Much like the 1993’s”Common Thread: The Songs Of The Eagles”, ”Nashville Outlaws” is a tribute album. This time, the unlikely target is heavy metal. The honoree, MÖTLEY CRÜE is arguably its most famous band. “I thought the idea for the tribute album was cool until I started talking to everybody,” Vince Neil told Billboard.com. “Then I thought it was cooler and cooler and cooler!”
Big Machine label group president and CEO, Scott Borchetta is among the legion of devoted CRÜE fans. The joining of forces with Motley Records and Eleven Seven Music was a tall order and results in an uneven 15-song collection.
The more successful numbers date back to the early Eighties and are performed by acts that are as borderline rock crossover already. Brantley Gilbert showed that he could seamlessly step in for Neil with a convincing version of the band’s signature and this collection’s clear highlight, “Girls, Girls, Girls.” A close second is the Mavericks’ Latin laced “Dr. Feelgood.
Save for Gretchen Wilson’s scorching “Wild Side,” most of the female fronted numbers are tepid versions of the originals. Leann Rimes’ watery “Smokin’ In The Boys Room” is more suited to the “Coyote Ugly” soundtrack and out of place here. Cassadee Pope fares a bit better on the more aggressive “The Animal In Me” but the “Without You” duet from Nashville TV stars Claire Bowen and Sam Palladio feels gratuitous.

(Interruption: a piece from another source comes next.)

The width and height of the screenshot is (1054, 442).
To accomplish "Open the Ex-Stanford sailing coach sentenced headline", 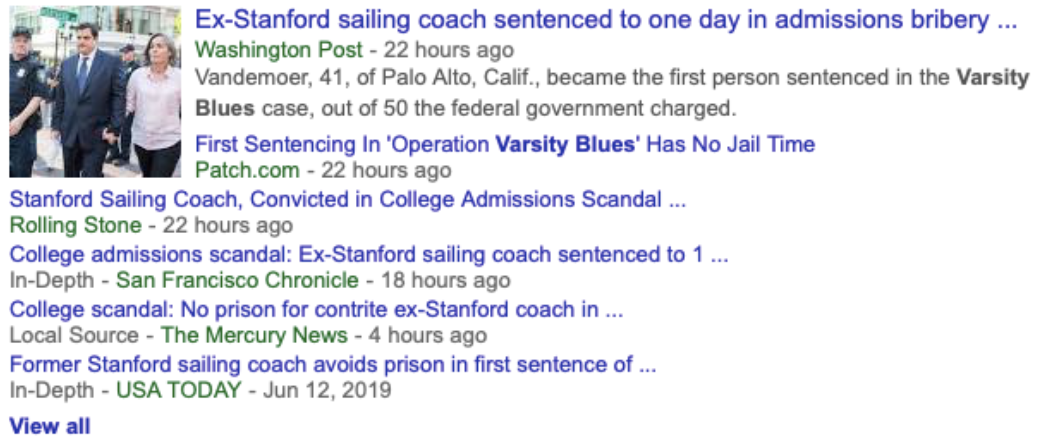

FGL’s “If I Die Tomorrow” is representative of the whole effort. It is raw and gritty but like the entire collection, lacks authenticity. The album has the washed out texture of a covers compilation. The artists seem like they are trying too hard to create a sound and energy from two genres that mix like oil and water. Nonetheless, it sold 31,000 copies its first week and landed at No. 5 on the Billboard Hot 200 chart.